As part of Reproductive Health Awareness Month, which is observed in February, Moore has shared some things for expectant mothers to look out for and stay healthy through their pregnancy.
“While it is natural for parents-to-be to feel somewhat anxious, understanding some of the factors that can affect the health of the mother and the unborn baby can greatly contribute in making this a most special time,” says Moore.
“Women who have chronic medical conditions such as hypothyroidism, hypertension (commonly known as high blood pressure), diabetes or epilepsy prior to falling pregnant will need to consult a healthcare professional about how best to manage their condition during pregnancy.”
Moore adds that during pregnancy, women should not stop taking their prescription medicine without the advice of their doctor.
“The type of medicine may need to be adjusted, opting for drugs that are safer for pregnancy. Pre-existing health conditions often require close monitoring during pregnancy, so it is important to ensure there is ongoing support from one’s healthcare professional,” Moore advises.
She says pregnancies can lead to certain medical conditions like gestational diabetes and gestational hypertension.
“Gestational diabetes occurs when a pregnant woman who was not diabetic before pregnancy develops high blood sugar during pregnancy as the body is unable to manage glucose appropriately. The condition is more common in the second half of pregnancy in women with a family history of diabetes and who start pregnancy overweight. Excessive weight gain in pregnancy is also a risk factor,” Moore notes.
She says some of the symptoms include thirst, fatigue and frequent urination, all of which are common symptoms in normal pregnancy.
Regular urine testing during pregnancy is important as it can catch the warning signs of gestational diabetes and you may have to have a glucose tolerance test at a lab.
Moore also warns that pregnant women are particularly sensitive to heat. She advises that they avoid taking hot baths and spending long periods of time in hot closed environments, as this could lead to a drop in blood pressure.

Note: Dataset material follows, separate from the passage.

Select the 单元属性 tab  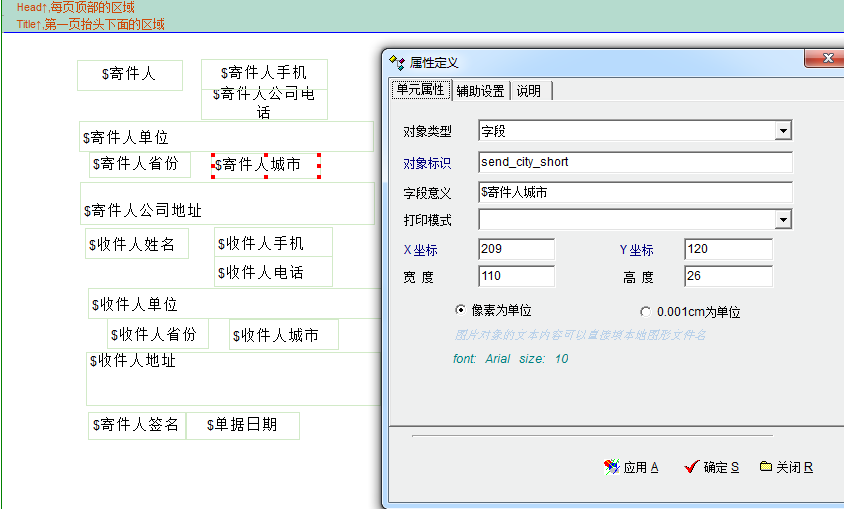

“Good nutrition and adequate hydration are essential for mother and unborn baby, although the old maxim that a pregnant woman is ‘eating for two’ should not be taken as licence to consume too many calories,” Moore says.

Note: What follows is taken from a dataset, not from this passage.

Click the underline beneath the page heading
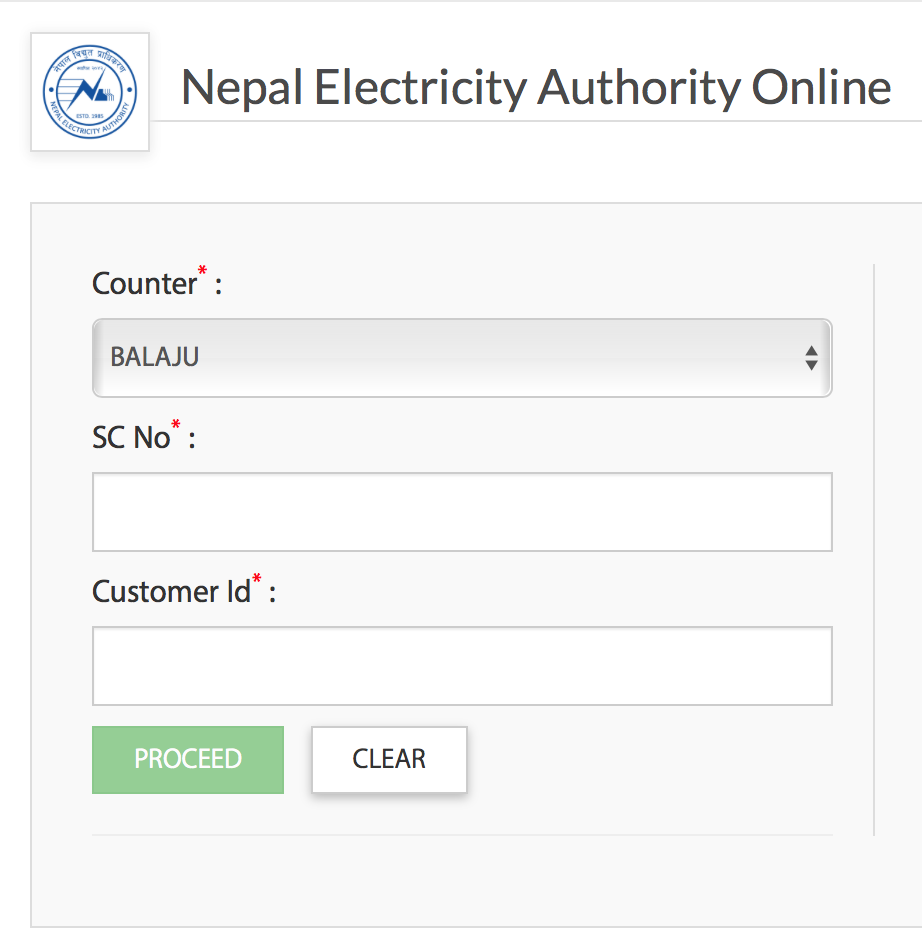Screen dimensions: 922x948 point(540,121)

“During pregnancy, the volume of blood in the body increases, and for this reason, pregnant women require additional iron in their diets. Iron can be obtained either from a supplement or food sources, such as green leafy vegetables, red meat and beans. Most pregnancy multivitamins contain extra iron to meet the increased need. Consult your doctor before taking additional supplements because too much iron may be harmful,” she points out.
Moore also warns pregnant women not to eat raw protein, including raw or undercooked meat or fish, and foods or condiments made using raw eggs, including homemade mayonnaise or ice cream.
“Eggs should be thoroughly cooked and firm. Women who are pregnant should avoid shellfish, herbal teas, certain soft cheeses and * âtés, as well as alcohol, during pregnancy.
With the recent listeriosis outbreak in South Africa, it is even more important that proper food hygiene and hand hygiene be followed.
“Drink at least eight glasses of water every day. Fruit juices are high in sugar, and should only be consumed in moderation,” she adds.
Moore recommends pregnant women always consult a doctor before taking any medication including, but not limited to, so-called natural or homeopathic remedies, over-the-counter medications, supplements or even using topical lotions.
“Pregnancy should be a beautiful experience, and this time of preparation for motherhood is precious beyond measure. With a little caution, continuous support from your team of healthcare professionals and adequate rest, pregnancy need not be stressful.
"Enjoy this special time of closeness with your unborn baby, and take the time to prepare for the memorable day when you will take him or her home with you,” Moore says.